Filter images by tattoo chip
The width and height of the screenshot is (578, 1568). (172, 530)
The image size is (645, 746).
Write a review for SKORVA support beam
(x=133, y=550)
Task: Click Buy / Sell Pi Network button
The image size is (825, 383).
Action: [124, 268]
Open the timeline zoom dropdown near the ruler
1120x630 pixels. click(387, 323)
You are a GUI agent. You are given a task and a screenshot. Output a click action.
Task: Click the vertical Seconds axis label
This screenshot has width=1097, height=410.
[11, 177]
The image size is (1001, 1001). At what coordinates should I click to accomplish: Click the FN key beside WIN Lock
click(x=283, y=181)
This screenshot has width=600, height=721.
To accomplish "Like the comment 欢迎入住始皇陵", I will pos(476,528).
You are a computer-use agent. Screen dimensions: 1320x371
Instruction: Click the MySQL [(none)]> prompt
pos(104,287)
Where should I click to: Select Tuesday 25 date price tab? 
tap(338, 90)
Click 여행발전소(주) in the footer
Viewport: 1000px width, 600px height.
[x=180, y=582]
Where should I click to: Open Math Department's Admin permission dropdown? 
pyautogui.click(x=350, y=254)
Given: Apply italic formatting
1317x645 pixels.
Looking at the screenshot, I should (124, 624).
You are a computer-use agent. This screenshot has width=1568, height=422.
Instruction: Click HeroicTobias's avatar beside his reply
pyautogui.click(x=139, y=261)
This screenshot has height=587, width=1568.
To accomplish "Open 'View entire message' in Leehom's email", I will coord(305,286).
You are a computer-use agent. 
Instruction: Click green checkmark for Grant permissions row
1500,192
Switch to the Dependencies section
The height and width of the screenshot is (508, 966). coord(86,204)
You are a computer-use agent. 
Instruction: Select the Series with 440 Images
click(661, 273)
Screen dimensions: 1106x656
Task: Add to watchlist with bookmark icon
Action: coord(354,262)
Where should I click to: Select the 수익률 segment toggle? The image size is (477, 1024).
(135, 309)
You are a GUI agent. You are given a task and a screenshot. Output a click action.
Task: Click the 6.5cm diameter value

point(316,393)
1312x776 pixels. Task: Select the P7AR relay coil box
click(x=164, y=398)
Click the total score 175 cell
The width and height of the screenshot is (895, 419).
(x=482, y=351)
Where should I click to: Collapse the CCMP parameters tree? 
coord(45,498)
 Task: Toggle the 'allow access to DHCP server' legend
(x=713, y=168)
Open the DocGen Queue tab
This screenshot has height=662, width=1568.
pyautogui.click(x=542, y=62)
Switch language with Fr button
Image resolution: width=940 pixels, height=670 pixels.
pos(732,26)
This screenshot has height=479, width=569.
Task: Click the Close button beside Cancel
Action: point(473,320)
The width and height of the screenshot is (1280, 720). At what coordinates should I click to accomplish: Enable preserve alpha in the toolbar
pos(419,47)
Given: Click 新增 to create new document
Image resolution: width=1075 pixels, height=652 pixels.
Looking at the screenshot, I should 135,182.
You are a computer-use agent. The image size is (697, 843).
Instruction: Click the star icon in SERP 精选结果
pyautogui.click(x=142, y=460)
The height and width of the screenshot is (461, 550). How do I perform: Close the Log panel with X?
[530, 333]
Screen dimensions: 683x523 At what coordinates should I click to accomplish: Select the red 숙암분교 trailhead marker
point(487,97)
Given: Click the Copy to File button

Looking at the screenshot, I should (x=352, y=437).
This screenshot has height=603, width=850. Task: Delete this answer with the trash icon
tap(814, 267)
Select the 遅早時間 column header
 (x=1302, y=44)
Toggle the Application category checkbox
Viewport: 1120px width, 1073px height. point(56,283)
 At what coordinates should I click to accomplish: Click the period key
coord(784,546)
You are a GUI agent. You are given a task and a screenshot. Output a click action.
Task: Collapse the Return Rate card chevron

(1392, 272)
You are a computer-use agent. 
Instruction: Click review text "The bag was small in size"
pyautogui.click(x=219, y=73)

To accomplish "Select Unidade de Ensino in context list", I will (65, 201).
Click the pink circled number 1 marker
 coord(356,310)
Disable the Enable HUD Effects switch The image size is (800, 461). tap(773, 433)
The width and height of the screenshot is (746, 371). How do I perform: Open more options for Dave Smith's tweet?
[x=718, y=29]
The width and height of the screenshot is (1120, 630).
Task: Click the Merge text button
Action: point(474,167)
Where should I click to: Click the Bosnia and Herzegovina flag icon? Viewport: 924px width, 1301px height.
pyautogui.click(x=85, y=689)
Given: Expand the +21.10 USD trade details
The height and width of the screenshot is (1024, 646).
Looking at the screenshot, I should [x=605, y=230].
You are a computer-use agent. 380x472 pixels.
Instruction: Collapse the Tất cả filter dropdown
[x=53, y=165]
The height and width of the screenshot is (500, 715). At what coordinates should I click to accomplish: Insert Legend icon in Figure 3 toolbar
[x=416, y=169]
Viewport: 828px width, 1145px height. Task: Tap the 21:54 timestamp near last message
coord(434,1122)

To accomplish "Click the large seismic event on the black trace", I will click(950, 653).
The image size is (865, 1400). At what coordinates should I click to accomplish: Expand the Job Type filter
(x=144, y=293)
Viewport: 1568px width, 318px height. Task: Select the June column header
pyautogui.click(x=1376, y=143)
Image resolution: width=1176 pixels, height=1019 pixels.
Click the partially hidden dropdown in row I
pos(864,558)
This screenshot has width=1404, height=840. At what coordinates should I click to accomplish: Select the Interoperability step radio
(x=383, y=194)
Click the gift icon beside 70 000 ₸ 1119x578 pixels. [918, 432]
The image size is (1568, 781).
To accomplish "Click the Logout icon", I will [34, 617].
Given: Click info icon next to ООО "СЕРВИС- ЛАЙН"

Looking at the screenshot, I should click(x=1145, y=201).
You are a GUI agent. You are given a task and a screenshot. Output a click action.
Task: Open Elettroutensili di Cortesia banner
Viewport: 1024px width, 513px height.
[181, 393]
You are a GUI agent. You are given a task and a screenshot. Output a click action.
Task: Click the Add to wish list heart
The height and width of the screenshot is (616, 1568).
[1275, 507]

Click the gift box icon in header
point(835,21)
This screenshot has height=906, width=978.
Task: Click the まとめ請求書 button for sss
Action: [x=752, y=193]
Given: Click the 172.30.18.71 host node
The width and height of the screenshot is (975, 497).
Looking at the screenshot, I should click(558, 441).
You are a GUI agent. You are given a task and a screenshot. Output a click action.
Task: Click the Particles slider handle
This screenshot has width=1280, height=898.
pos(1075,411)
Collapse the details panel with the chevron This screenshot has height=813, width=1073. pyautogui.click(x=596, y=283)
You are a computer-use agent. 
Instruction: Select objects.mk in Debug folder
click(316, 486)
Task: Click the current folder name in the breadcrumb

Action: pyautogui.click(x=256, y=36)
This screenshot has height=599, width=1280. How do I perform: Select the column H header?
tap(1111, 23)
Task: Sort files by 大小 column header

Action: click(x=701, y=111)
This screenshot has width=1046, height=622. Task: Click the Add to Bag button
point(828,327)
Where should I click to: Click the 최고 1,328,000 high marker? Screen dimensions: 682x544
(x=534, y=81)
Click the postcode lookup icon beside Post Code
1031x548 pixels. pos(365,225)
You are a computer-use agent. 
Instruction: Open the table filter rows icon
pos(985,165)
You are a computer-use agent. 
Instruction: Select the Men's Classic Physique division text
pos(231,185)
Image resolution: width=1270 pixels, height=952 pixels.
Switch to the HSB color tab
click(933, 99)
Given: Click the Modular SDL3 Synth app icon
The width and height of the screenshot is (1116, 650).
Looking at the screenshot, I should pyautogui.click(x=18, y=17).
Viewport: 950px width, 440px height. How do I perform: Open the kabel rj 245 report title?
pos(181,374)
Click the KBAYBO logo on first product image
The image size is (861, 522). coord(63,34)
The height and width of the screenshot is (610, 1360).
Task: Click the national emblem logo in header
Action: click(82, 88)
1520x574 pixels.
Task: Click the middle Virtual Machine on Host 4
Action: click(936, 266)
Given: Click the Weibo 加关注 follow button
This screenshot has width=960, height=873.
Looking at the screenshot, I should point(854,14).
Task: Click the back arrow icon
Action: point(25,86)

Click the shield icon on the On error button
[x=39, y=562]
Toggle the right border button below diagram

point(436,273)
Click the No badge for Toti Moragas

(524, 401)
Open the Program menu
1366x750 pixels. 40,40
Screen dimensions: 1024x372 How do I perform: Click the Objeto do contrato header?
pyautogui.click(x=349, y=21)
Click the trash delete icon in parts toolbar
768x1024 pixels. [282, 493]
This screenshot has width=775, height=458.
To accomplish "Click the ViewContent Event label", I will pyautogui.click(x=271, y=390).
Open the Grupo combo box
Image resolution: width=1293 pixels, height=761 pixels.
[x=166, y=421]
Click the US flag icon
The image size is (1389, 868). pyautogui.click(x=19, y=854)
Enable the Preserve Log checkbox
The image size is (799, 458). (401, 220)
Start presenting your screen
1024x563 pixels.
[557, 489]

----------------

**What you should do:** Reproduce the rows beginning at the line containing "Where should I click to: Click the 최고" and ending with the line containing "pos(181,374)", substituting "screen-control agent" for each "computer-use agent" and changing nothing else.

**Output of the exercise:**
Where should I click to: Click the 최고 1,328,000 high marker? Screen dimensions: 682x544
(x=534, y=81)
Click the postcode lookup icon beside Post Code
1031x548 pixels. pos(365,225)
You are a screen-control agent. 
Instruction: Open the table filter rows icon
pos(985,165)
You are a screen-control agent. 
Instruction: Select the Men's Classic Physique division text
pos(231,185)
Image resolution: width=1270 pixels, height=952 pixels.
Switch to the HSB color tab
click(933, 99)
Given: Click the Modular SDL3 Synth app icon
The width and height of the screenshot is (1116, 650).
Looking at the screenshot, I should pyautogui.click(x=18, y=17).
Viewport: 950px width, 440px height. How do I perform: Open the kabel rj 245 report title?
pos(181,374)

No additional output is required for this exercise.